Mas há mais: as projecções do Fundo Monetário Internacional e da OCDE  indicam que, em 2021, a parcela do PIB da dívida pública nas economias avançadas terá aumentado em pelo menos 20 pontos percentuais. Em um ambiente com taxa de juros zero, a maioria dos países pode pagar, mas depois que a pandemia terminar, os governos terão que começar a reduzir seus índices de dívida para criar o espaço fiscal necessário para enfrentar a possível recorrência de choques perturbadores. Suponha, conservadoramente novamente, que metade do aumento é revertida em dez anos por meio de impostos sobre as famílias. Isso implicaria outro corte de 1% do PIB na renda e, sendo outras coisas iguais, outra queda de 2% no consumo. No total, isso reduziria o crescimento do consumo anual da década em 0,6%.

Não se espera que a renda real aumente muito mais. Como enfatizou recentemente um estudo abrangente do Banco Mundial , os ganhos anuais de produtividade - o motor do crescimento económico - estagnaram globalmente desde a crise financeira de 2008, com aumentos anuais abaixo de 1% ao ano nas economias avançadas. A produtividade estagnada, se continuar, não deixará, junto com o envelhecimento demográfico, espaço para aumentar o consumo individual das famílias em um período de dez anos.

A crise da saúde pública, no entanto, provocou uma conscientização renovada da importância das tarefas mundanas que muitos trabalhadores realizam. Nas sociedades mais avançadas, acredita-se - pelo menos por enquanto - que a renda desses trabalhadores deve reflectir melhor sua contribuição para o bem comum. Seria estranho dizer-lhes que o melhor que podem esperar na próxima década é manter sua renda constante.

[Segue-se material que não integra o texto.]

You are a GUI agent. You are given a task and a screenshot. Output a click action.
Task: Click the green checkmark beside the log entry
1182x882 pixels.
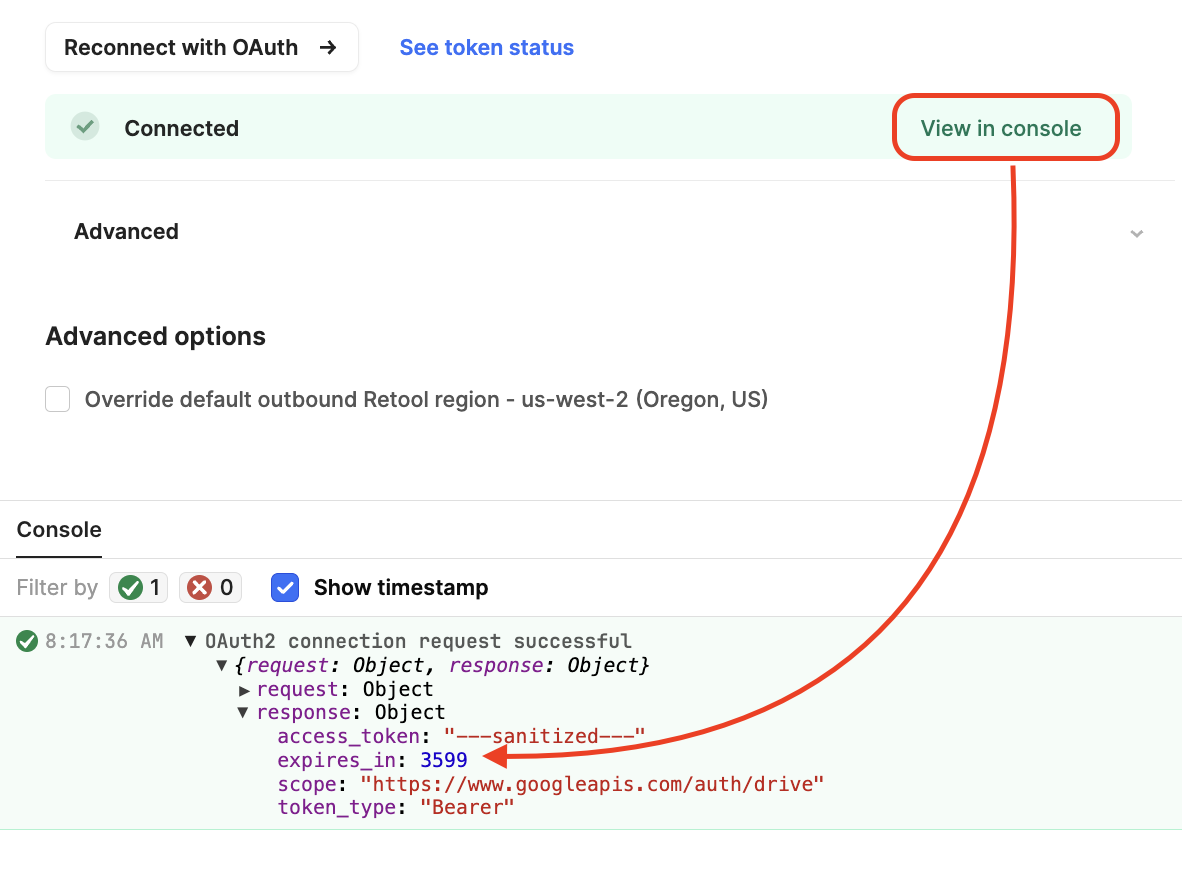[x=27, y=640]
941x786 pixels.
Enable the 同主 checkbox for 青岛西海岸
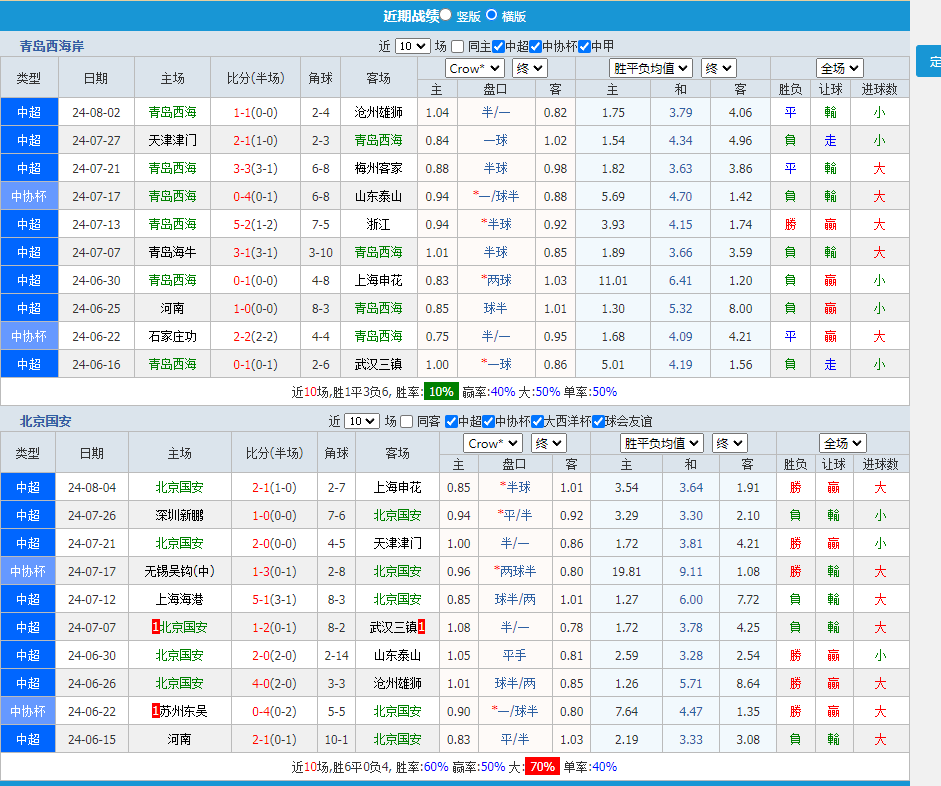[x=459, y=46]
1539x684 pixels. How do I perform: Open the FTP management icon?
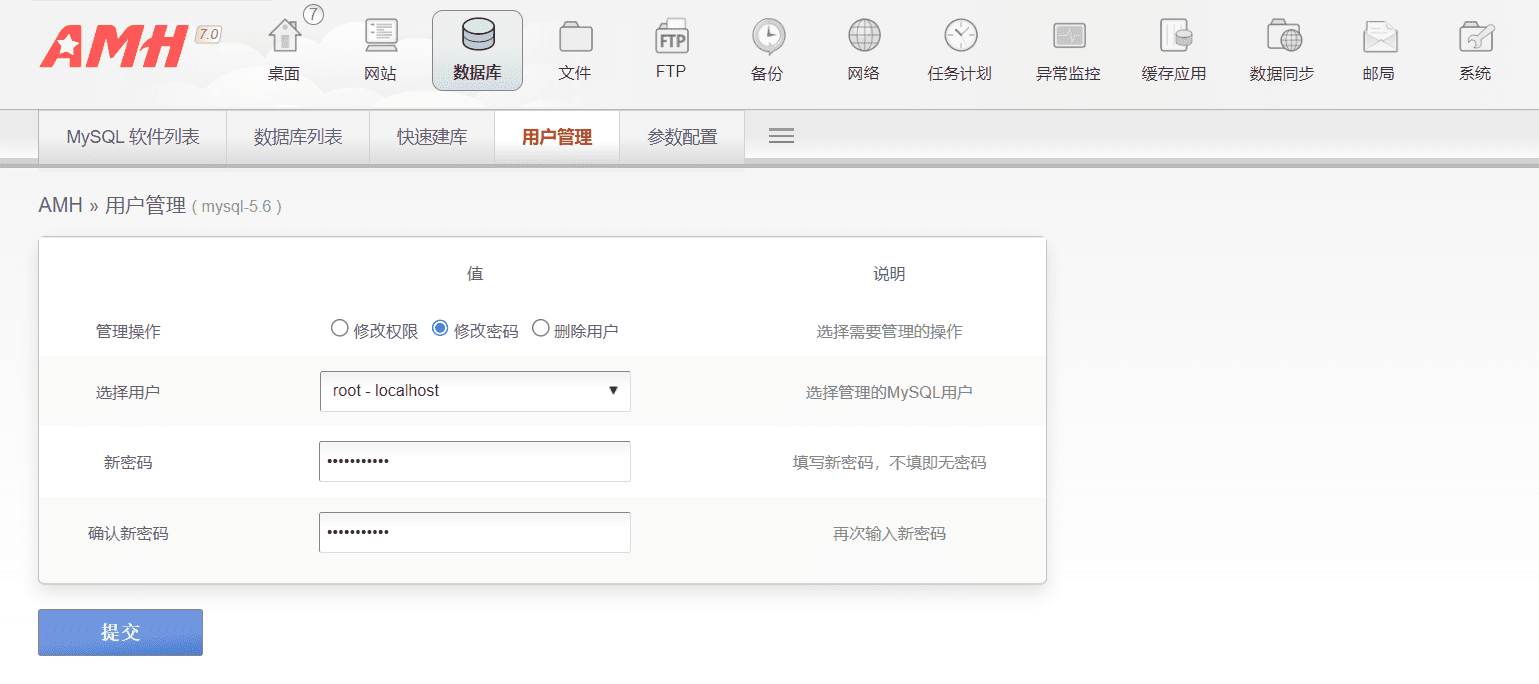(x=671, y=45)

Então, quem e o que vai ceder? Implícita ou explicitamente, esse debate provavelmente dominará as discussões sobre políticas nos próximos anos. Com certeza, pessoas como o presidente dos EUA, Donald Trump, alegam que a soberania e o crescimento do consumo têm precedência sobre a preservação do clima e a dívida. Aqueles que pensam de forma diferente terão que encontrar uma saída do que parece ser um conjunto incoerente de objectivos.

Para esse fim, a eficiência deverá receber alta prioridade. Isso implica promover a produtividade, em vez de sonhar com o decrescimento; enfatizando uma abordagem económica para a transição verde, em vez de desperdiçar recursos em investimentos de descarbonização mal escolhidos; e definir com precisão o que a segurança económica implica, em vez de visar um repatriamento da produção para o qual os países desenvolvidos não têm vantagem comparativa.

Por si só, no entanto, a eficiência não será suficiente para superar os desafios que surgiram. Os novos objectivos - preservação de bens públicos, segurança económica e inclusão - precisarão ocupar o centro do palco, relegando o valor dos accionistas para a segunda posição. E, em vez de considerar o crescimento como a solução definitiva para a desigualdade, as economias avançadas precisarão enfrentar de frente as questões de distribuição. Espera-se que sejam poupadas das convulsões que frequentemente acompanham mudanças estruturais e políticas de tal magnitude.

JEAN PISANI-FERRY

Jean Pisani-Ferry, investigador sénior do think tank Bruegel, com sede em Bruxelas, e investigador não residente sénior do Instituto Peterson de Economia Internacional, ocupa a cadeira Tommaso Padoa-Schioppa no Instituto Universitário Europeu.